I've spent some time searching for a way to recover the functionality we had in the Groovy scripted fields, which are unavailable for scripting dynamically, to provide me with fields such as "hourofday", "dayofweek", et cetera. What I've done is to add these as groovy script files directly on the Elasticsearch nodes themselves, like so:
/etc/elasticsearch/scripts/
hourofday.groovy
dayofweek.groovy
weekofyear.groovy
... and so on.
Those script files contain a single line of Groovy, like so:
Integer.parseInt(new Date(doc["#timestamp"].value).format("d")) (dayofmonth)
Integer.parseInt(new Date(doc["#timestamp"].value).format("u")) (dayofweek)
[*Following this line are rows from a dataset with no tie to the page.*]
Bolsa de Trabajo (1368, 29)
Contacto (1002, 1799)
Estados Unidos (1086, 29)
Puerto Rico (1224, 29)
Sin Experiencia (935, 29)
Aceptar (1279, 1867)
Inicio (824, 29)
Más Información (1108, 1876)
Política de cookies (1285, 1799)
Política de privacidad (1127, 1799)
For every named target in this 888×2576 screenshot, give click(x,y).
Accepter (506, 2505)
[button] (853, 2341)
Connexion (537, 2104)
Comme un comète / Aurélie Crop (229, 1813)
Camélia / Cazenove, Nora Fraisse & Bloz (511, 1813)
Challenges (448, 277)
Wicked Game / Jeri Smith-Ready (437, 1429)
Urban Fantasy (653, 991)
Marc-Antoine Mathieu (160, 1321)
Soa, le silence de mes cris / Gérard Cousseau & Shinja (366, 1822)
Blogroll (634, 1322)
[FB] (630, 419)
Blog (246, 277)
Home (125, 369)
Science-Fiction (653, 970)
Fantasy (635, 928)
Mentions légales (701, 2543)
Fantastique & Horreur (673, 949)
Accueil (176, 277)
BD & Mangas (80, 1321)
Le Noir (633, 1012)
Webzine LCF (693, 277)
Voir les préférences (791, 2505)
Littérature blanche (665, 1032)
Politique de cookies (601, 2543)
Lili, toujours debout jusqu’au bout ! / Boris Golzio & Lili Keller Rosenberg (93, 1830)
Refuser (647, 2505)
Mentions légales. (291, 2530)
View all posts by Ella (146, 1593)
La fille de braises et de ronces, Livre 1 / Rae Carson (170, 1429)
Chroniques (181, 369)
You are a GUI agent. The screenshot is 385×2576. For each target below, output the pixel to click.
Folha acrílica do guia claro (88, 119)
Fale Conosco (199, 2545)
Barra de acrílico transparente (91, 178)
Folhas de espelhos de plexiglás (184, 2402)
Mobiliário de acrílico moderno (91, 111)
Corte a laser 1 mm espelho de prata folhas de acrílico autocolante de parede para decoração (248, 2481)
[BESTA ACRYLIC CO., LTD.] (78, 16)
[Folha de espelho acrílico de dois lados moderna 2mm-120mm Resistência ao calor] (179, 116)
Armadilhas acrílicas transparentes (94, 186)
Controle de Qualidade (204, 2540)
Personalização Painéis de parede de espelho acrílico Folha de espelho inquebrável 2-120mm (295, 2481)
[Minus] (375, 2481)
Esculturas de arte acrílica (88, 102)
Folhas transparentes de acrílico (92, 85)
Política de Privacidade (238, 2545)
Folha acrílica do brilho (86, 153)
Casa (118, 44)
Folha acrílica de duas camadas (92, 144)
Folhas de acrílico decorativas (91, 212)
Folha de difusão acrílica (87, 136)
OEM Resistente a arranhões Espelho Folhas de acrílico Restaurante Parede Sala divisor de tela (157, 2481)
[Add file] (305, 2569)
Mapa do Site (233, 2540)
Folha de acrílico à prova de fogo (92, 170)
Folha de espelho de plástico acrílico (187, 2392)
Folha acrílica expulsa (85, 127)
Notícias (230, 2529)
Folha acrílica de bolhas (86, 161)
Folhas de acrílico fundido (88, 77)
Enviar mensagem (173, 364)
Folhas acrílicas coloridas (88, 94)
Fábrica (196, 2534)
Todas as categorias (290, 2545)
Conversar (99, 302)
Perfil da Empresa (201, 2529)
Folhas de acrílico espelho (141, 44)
To reference these in Kibana, firstly create a new search and save it, or choose one of your existing saved searches (Please take a copy of the existing JSON before you change it, just in case) in the "Settings -> Saved Objects -> Searches" page. You then modify the query to add "Script Fields" in, so you get something like this:
{
"query" : {
...
},
"script_fields": {
"minuteofhour": {
"script_file": "minuteofhour"
},
"hourofday": {
"script_file": "hourofday"
},
"dayofweek": {
"script_file": "dayofweek"
},
"dayofmonth": {
"script_file": "dayofmonth"
},
"dayofyear": {
"script_file": "dayofyear"
},
"weekofmonth": {
"script_file": "weekofmonth"
},
"weekofyear": {
"script_file": "weekofyear"
},
"monthofyear": {
"script_file": "monthofyear"
}
}
}
As shown, the "script_fields" line should fall outside the "query" itself, or you will get an error. Also ensure the script files are available to all your Elasticsearch nodes.